Po kolacji wybraliśmy się jeszcze w ramach rekreacji na spacer na pobliską polanę, zamoczyliśmy nogi niemal u źródeł największej z polskich rzek, a na deser zostawiliśmy sobie kilka ładnych minut na zabawę w murarza… Jesteśmy aktywni, nawet gdy mamy odpoczywać, ale przynajmniej tak dobrze dotlenieni nie mamy problemów z zasypianiem. Po minięciu półmetka obozu, mamy za sobą już sporo treningu i bardzo intensywnie spędzany czas w trakcie innych punktów programu, ale po dzisiejszym dniu powinniśmy odzyskać siły, aby podtrzymać tempo aż do soboty



Dzień 3

Z pobudką nie ma problemu, nawet nie śmiemy posądzać dzieciaki, że przemycają sobie kawę, czy kopiko do pokojów, ale o poranku jest ich wszędzie pełno.

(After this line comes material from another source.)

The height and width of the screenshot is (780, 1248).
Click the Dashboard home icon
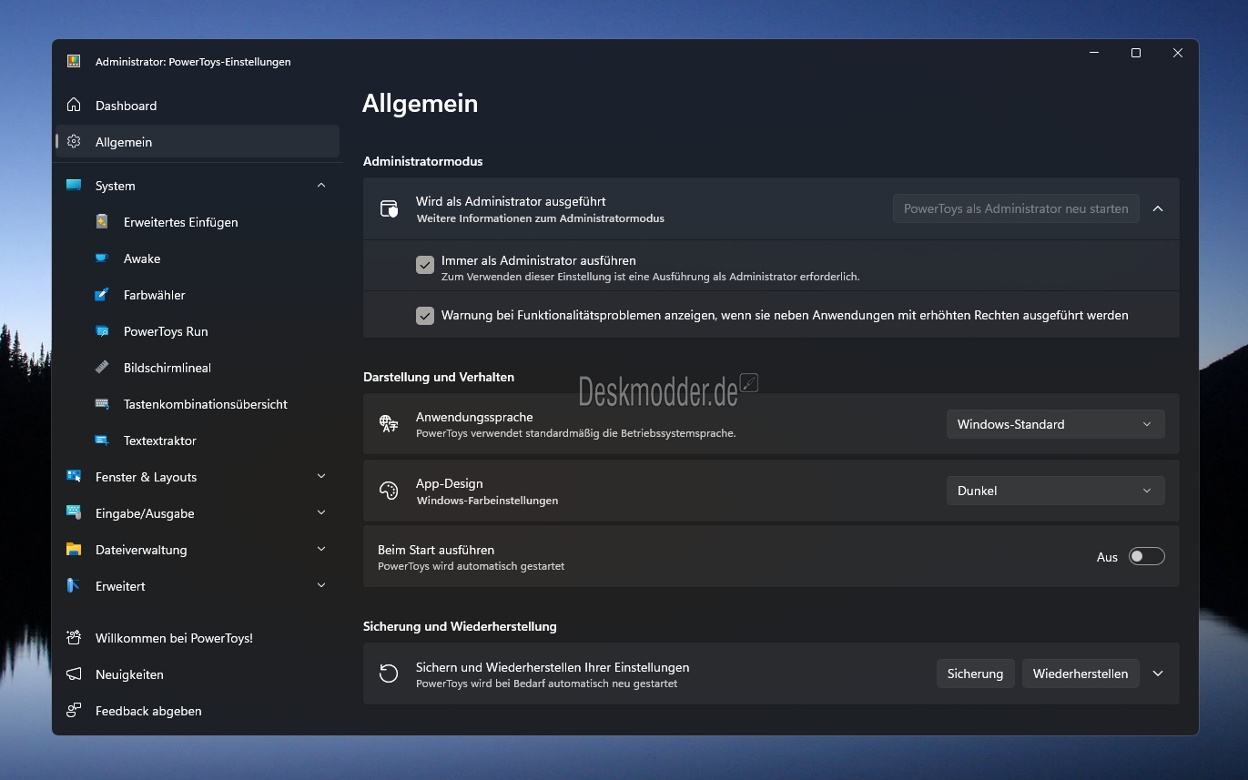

Trzeba jednak oddać, że najpierw obowiązki, później przyjemności, bo pokoje są uporządkowane na błysk, łóżka zaścielone i kiedy trenerzy sprawdzają czystość, średnia ocen pozwalałaby spokojnie myśleć o czerwonym pasku. Pierwszy trening odbył się w przyjemnej aurze i rześkim powietrzu. Widać to było po aktywności zawodników. Po zabawach ożywiających i ćwiczeniach czucia piłki, w obu grupach zaczęły dominować małe gry – 1 na 1, 2 na 1 i 2 na 2. Kończyliśmy oczywiście większą grą. Następnie znowu skorzystaliśmy z okazji do spaceru w drodze powrotnej.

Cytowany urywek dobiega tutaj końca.